▸ **Article**
----------------------------------------
2013/3/25 Pankaj Misra <[EMAIL PROTECTED]>:
> Yes Ted, you are right, we are having table regions pre-split, and we see that both regions are almost evenly filled in both the tests.
>
> This does not seem to be a regression though, since we were getting good write rates when we had lesser number of columns.
>
> Thanks and Regards
> Pankaj Misra
>
>
> ________________________________________
> From: Ted Yu [[EMAIL PROTECTED]]
> Sent: Monday, March 25, 2013 11:15 PM
> To: [EMAIL PROTECTED]
> Cc: [EMAIL PROTECTED]
> Subject: Re: HBase Writes With Large Number of Columns
>
> Copying Ankit who raised the same question soon after Pankaj's initial
> question.
>
> On one hand I wonder if this was a regression in 0.94.5 (though unlikely).
>
> Did the region servers receive (relatively) same write load for the second
> test case ? I assume you have pre-split your tables in both cases.
----------------------------------------
▸ **Provided records**
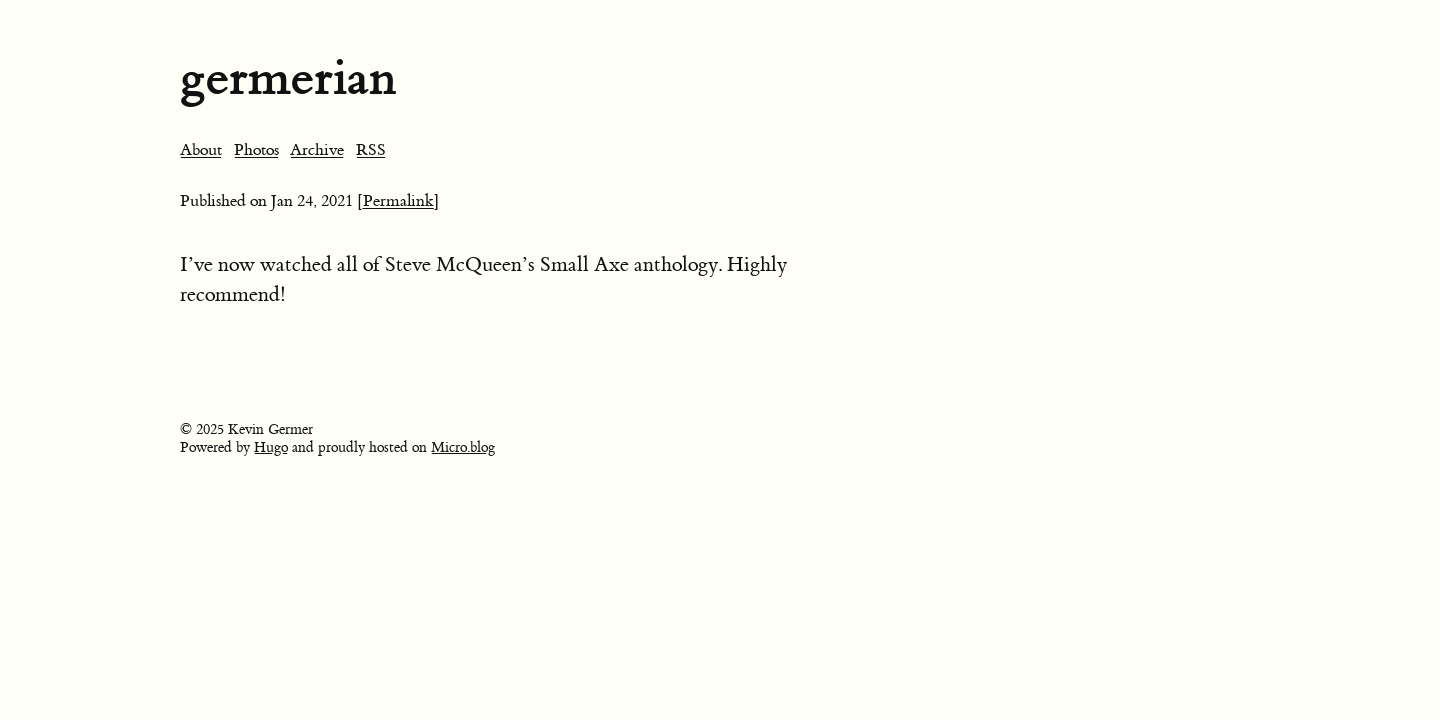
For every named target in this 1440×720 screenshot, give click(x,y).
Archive (317, 150)
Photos (256, 150)
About (201, 150)
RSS (371, 150)
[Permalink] (398, 201)
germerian (288, 77)
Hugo (271, 448)
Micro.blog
----------------------------------------
▸ **Goal**
Please copy the HBase email thread again, beginning at "2013/3/25 Pankaj Misra" and stopping after "number of columns.", and swap "write rates" for "write throughput" throughout.

▸ **Exercise answer**
2013/3/25 Pankaj Misra <[EMAIL PROTECTED]>:
> Yes Ted, you are right, we are having table regions pre-split, and we see that both regions are almost evenly filled in both the tests.
>
> This does not seem to be a regression though, since we were getting good write throughput when we had lesser number of columns.